▶ _What you have to do_:
Each line below containing the word "computer" needs to be shown.

Stored items:
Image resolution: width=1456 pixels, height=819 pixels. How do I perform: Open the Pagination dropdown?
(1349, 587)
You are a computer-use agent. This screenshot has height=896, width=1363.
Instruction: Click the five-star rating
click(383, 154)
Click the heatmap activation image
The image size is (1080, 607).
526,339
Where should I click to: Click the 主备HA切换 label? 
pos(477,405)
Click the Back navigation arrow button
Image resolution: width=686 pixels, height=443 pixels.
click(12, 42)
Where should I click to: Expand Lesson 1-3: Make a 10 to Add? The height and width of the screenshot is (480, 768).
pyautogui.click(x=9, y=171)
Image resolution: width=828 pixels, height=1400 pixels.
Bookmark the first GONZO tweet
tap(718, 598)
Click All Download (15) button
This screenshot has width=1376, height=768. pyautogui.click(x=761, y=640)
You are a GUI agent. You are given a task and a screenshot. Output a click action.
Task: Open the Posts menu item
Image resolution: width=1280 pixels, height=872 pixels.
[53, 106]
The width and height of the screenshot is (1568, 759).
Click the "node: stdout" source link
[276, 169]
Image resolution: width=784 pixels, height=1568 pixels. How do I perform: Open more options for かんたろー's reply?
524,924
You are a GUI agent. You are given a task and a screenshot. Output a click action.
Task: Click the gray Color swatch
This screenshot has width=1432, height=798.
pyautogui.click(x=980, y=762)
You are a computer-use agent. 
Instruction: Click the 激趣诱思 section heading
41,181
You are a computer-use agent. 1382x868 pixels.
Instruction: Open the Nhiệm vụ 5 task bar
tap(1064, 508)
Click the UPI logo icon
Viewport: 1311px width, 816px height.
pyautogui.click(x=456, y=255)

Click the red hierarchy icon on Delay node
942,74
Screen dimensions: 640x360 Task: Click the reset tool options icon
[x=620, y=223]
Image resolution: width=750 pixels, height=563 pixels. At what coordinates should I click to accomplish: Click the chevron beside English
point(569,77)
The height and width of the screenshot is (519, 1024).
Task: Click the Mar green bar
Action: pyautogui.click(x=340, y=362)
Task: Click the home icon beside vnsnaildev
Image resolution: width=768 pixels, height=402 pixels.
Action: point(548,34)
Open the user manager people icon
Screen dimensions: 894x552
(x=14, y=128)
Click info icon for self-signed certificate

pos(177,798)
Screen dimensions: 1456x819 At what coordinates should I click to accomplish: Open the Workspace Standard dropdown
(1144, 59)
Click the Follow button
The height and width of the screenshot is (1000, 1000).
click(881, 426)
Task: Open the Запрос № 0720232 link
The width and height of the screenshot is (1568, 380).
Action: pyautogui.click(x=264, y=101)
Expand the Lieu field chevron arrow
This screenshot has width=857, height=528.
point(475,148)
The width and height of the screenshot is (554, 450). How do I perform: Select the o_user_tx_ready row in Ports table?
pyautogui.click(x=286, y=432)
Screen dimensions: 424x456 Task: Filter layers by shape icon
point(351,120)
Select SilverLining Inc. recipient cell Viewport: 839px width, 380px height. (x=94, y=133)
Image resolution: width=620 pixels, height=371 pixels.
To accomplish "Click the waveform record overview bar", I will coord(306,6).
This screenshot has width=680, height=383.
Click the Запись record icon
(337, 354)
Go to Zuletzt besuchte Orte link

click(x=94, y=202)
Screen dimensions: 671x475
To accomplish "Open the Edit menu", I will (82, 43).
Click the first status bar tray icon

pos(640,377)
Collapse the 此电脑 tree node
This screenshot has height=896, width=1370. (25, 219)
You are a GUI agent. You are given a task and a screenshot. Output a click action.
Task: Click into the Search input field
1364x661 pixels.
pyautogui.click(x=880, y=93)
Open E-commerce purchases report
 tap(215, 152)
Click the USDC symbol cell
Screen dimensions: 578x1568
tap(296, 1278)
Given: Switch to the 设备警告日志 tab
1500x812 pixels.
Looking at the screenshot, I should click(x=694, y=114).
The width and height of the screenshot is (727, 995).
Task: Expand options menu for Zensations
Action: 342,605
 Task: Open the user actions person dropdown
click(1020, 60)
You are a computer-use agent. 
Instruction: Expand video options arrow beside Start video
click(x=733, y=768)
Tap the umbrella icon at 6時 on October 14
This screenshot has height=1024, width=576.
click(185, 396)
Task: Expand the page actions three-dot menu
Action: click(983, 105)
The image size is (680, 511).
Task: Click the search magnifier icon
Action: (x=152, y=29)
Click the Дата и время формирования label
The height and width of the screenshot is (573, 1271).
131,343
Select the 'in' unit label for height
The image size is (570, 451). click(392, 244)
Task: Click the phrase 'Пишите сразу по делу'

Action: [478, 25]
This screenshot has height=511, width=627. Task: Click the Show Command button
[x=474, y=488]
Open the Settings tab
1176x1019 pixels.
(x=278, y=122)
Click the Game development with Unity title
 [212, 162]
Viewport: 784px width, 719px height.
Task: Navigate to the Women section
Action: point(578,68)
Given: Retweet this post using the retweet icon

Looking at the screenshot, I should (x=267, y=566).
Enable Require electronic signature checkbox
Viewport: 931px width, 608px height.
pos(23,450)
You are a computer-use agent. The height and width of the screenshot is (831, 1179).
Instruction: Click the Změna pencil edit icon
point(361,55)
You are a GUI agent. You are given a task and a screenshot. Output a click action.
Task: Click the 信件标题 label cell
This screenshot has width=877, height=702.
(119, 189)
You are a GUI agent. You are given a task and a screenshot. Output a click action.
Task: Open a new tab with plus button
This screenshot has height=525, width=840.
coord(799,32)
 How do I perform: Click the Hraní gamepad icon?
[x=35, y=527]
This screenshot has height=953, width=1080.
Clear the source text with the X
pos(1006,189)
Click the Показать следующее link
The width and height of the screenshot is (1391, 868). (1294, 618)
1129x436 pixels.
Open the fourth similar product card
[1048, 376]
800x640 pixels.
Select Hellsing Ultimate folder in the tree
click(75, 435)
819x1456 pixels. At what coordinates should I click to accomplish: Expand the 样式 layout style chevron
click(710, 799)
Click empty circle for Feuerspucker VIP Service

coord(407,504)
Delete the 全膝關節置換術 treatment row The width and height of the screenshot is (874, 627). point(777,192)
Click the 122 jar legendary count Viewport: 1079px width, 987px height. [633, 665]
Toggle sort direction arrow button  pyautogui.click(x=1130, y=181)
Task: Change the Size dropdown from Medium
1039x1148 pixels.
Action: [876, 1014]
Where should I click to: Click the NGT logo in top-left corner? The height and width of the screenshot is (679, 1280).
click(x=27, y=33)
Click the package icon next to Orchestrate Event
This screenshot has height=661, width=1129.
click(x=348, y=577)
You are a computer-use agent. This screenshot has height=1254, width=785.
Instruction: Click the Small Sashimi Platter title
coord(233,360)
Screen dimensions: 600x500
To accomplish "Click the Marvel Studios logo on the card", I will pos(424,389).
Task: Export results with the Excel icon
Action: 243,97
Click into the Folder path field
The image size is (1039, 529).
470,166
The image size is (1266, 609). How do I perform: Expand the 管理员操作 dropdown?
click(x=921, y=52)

▶ _Worked solution_:
You are a computer-use agent. This screenshot has height=896, width=1363.
You are a computer-use agent. 
You are a computer-use agent. 1382x868 pixels.
You are a computer-use agent. 
You are a computer-use agent. The height and width of the screenshot is (831, 1179).
You are a computer-use agent. This screenshot has height=1254, width=785.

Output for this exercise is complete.